■ **Aufgabe**: Geben Sie die folgenden Zeilen wortgetreu wieder: Beginnen Sie bei der Zeile mit „You are a computer-use agent.“ und enden Sie nach der Zeile mit „Instruction: Click info“.

■ **Bereitgestelltes Material**:
>>>
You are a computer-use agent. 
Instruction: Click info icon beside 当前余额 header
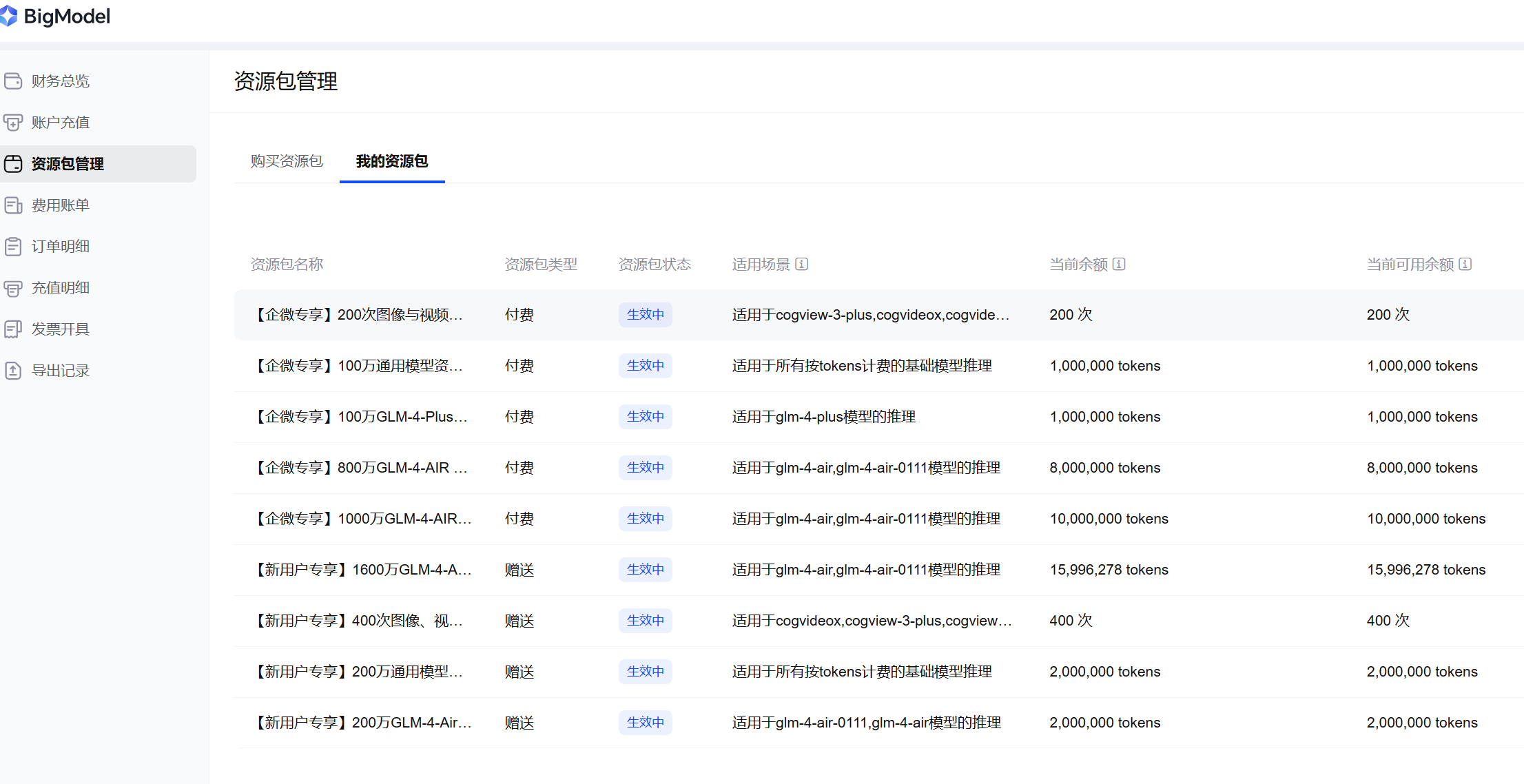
<<<
>>>
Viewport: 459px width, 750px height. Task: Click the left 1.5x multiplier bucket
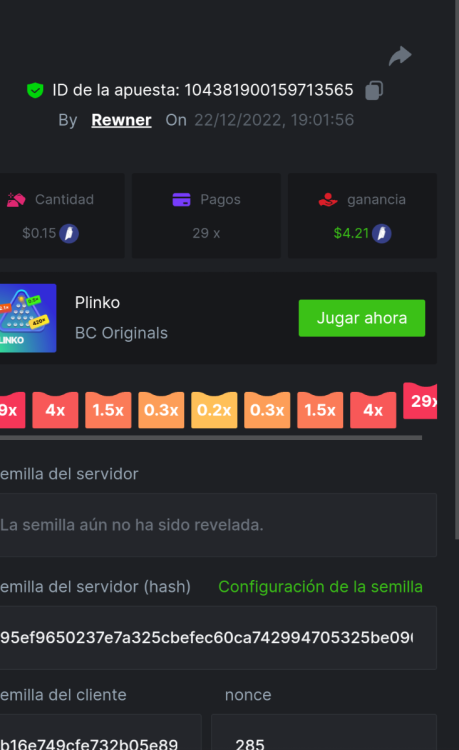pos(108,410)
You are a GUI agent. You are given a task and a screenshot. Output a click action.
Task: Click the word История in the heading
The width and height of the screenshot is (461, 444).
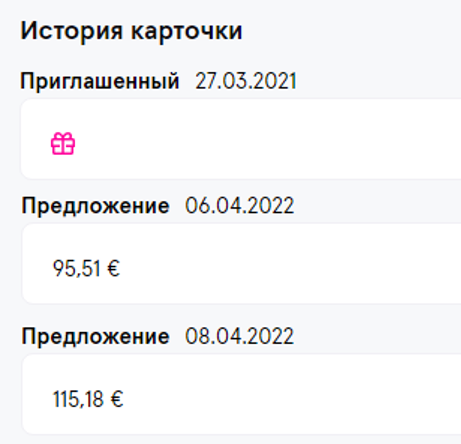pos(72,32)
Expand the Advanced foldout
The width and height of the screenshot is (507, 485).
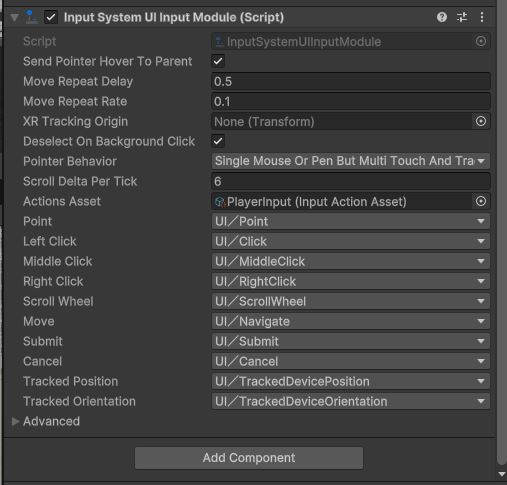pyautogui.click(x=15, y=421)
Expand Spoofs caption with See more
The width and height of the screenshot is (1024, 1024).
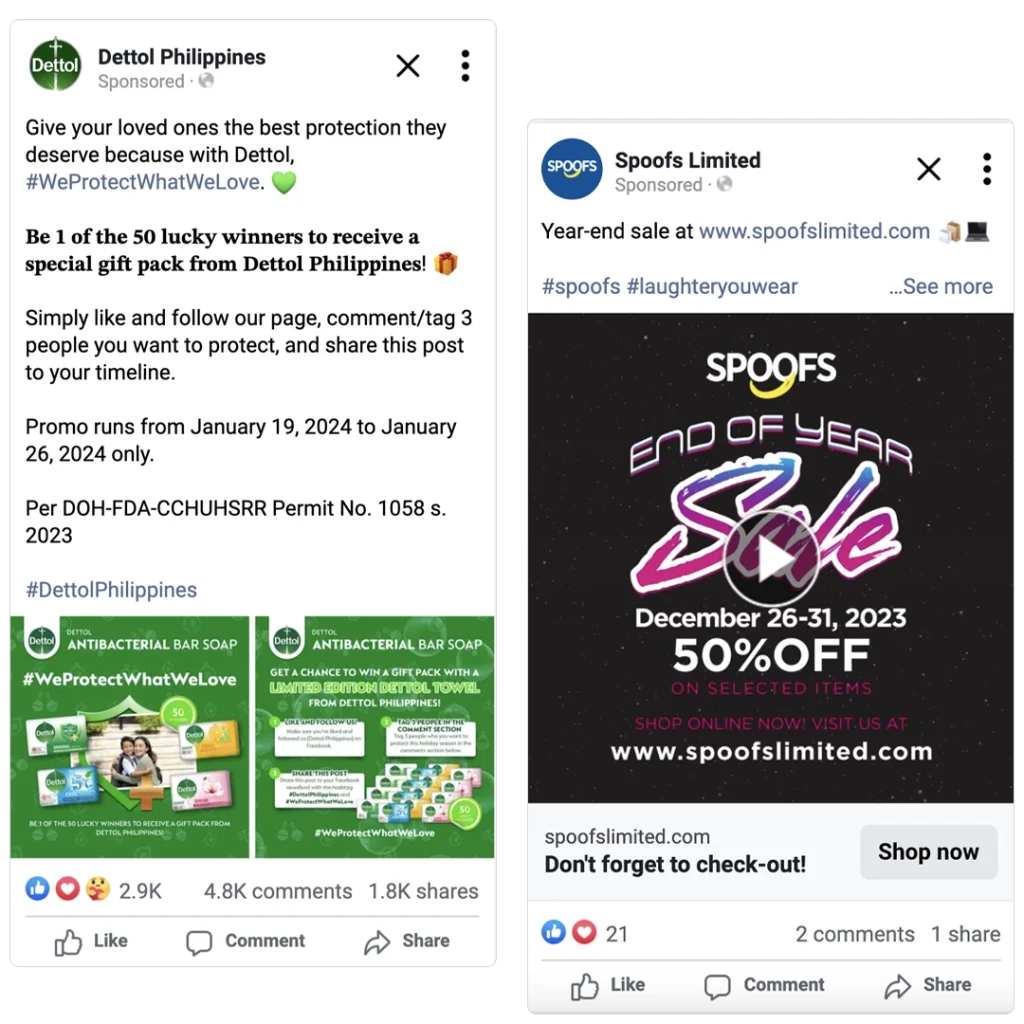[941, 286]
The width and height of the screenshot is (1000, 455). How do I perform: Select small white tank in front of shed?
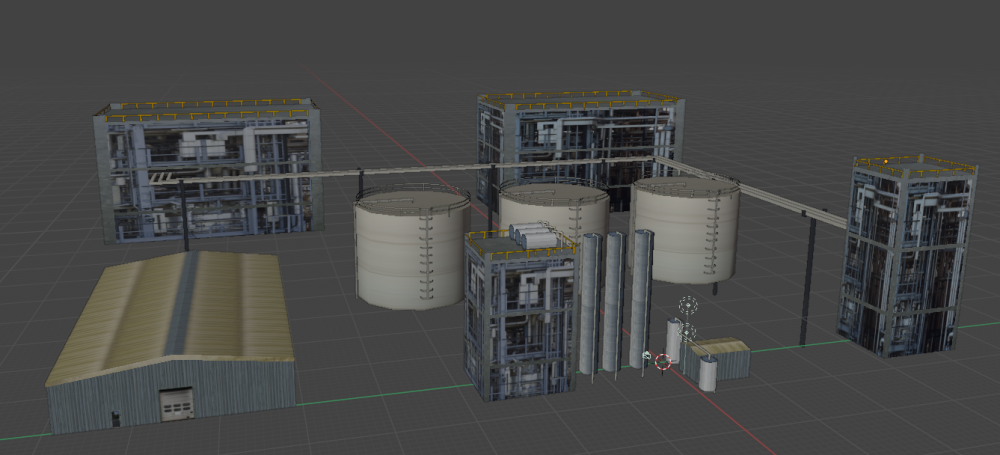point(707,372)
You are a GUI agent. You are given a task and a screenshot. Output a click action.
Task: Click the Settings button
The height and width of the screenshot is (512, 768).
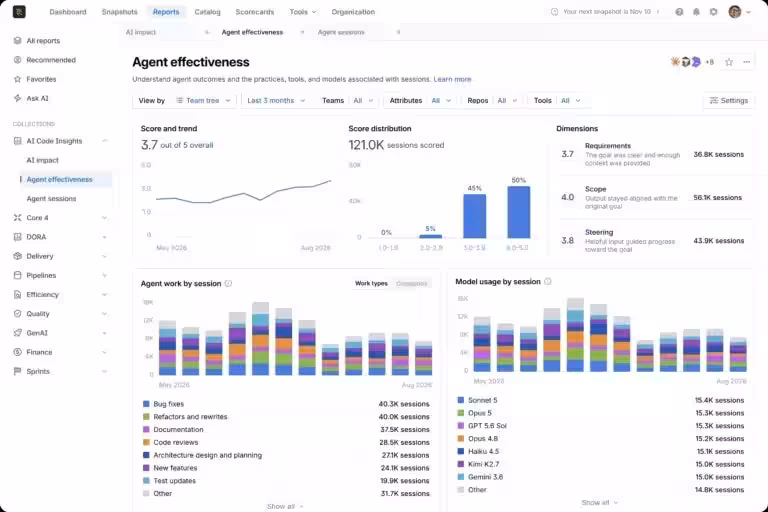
<<<
■ **Ergebnis**:
You are a computer-use agent. 
Instruction: Click info icon beside 当前余额 header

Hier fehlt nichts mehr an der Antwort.